Kerala: In a collective fight for rights, SC/ST students form theatre movement

Though there are several Dalit/Adivasi theatre groups across the country, this could be the first students’ initiative, the members said.
The Adivasi Dalit Students Theatre Movement performing in Kochi
The Adivasi Dalit Students Theatre Movement performing in Kochi Photo | A Sanesh

KOCHI: After years of oppression and lack of opportunity, a group of youngsters from the Thrissur School of Drama started a new movement to share their experiences with the world. The Adivasi Dalit Students Theatre Movement, a first of its kind initiative in India, was launched as a result of the collective efforts of a few students to make their lives better.

“Growing up, we struggled a lot. After realising how unfairly scheduled caste and tribe members are treated in society and how we are discriminated against, we decided to form a group to collectively fight for our rights. The Adivasi Dalit Students Theatre Movement is a result of that,” said Jishnu, a founding member.

Though there are several Dalit/Adivasi theatre groups across the country, this could be the first students’ initiative, the members said.

On how the idea became a reality, Kallu Kalyani, a theatre artist, said she and Jishnu, along with a few friends, formed the troupe Plaphy in 2018.

“Plaphy used to write and perform street plays... taking up the Madhu murder case, the Kathua rape case, etc. However, we couldn’t continue with it as the members joined new courses or left for higher studies. The idea of a theatre movement again came to our minds when Jishnu and I were studying at the Thrissur School of Drama,” said Kallu, who is now an active member of the movement.

Started with three persons, the theatre group now has around 30 members from across the state.

“Several orientation sessions, in collaboration with the Adishakti Summer School, helped create awareness among the community members about the situation and in mobilising them,” Jishnu pointed out.

On Sunday, a team of 10 from the movement performed ‘Engale Oche’, a dramatic adaptation of C Ayyappan’s short story ‘Ente Kathayile Ningal’.

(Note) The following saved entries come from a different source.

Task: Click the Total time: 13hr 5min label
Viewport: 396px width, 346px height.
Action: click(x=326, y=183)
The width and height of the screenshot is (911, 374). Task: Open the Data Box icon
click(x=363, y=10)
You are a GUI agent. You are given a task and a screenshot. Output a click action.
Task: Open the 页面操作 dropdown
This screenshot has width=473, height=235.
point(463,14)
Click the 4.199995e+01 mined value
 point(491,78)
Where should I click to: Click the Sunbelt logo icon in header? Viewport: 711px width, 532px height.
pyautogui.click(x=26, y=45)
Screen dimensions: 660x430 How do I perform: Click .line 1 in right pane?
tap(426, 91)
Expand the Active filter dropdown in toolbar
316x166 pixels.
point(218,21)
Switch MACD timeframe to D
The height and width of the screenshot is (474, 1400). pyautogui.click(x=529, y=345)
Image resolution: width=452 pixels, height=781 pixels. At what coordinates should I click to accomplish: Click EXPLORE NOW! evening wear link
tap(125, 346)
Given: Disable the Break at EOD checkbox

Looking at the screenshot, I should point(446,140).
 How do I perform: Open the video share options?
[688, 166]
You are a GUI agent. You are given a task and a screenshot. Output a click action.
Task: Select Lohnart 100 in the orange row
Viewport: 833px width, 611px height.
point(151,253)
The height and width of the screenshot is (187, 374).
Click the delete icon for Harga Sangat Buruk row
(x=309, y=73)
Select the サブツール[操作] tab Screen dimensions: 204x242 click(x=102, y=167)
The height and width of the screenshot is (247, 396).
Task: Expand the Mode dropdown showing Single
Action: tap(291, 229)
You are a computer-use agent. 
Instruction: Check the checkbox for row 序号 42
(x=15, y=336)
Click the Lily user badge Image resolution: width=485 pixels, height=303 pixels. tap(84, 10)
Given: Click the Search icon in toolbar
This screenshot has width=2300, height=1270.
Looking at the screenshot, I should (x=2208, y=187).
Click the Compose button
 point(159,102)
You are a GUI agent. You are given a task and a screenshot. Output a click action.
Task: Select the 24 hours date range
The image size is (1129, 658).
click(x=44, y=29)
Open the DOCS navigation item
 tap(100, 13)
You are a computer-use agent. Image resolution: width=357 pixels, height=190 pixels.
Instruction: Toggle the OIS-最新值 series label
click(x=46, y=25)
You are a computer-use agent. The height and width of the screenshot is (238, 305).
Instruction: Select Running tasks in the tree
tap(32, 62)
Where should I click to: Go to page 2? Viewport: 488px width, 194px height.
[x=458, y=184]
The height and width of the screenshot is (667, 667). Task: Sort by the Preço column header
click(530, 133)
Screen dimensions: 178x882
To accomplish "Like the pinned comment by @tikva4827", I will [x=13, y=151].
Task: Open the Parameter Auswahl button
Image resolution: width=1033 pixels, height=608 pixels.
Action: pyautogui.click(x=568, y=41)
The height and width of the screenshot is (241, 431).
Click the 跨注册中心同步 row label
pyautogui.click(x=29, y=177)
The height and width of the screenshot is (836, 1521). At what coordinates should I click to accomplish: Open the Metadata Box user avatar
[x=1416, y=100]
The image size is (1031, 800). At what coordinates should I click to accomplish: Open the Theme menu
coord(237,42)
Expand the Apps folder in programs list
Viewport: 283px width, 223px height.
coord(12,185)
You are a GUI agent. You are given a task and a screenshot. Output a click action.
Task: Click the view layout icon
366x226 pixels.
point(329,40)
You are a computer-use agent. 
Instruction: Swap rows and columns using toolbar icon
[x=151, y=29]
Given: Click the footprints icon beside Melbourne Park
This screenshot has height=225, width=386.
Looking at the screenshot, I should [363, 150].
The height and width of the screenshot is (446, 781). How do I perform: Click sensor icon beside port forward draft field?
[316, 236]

“We have included the recent political developments and issues faced by the scheduled caste communities in the play,” Kallu said.

At a time when the Constitution and the Ambedkarite ideologies are being questioned, the group felt it was important to tell society about the lives of scheduled caste and tribe people and their lives and struggles.

“The movement is to educate the youngsters in our community about our rights,” Kallu said.

Through the play, the movement is attempting to express everything from their political point of view.

“Around 300 SC or ST students drop out of colleges every year. The E-grant for the students is not distributed properly. At some point, we felt we should fight. All we want is to fight for our rights,” Jishnu said. The movement aims to perform the play across the country in tribal hamlets and college campuses to create awareness, he added.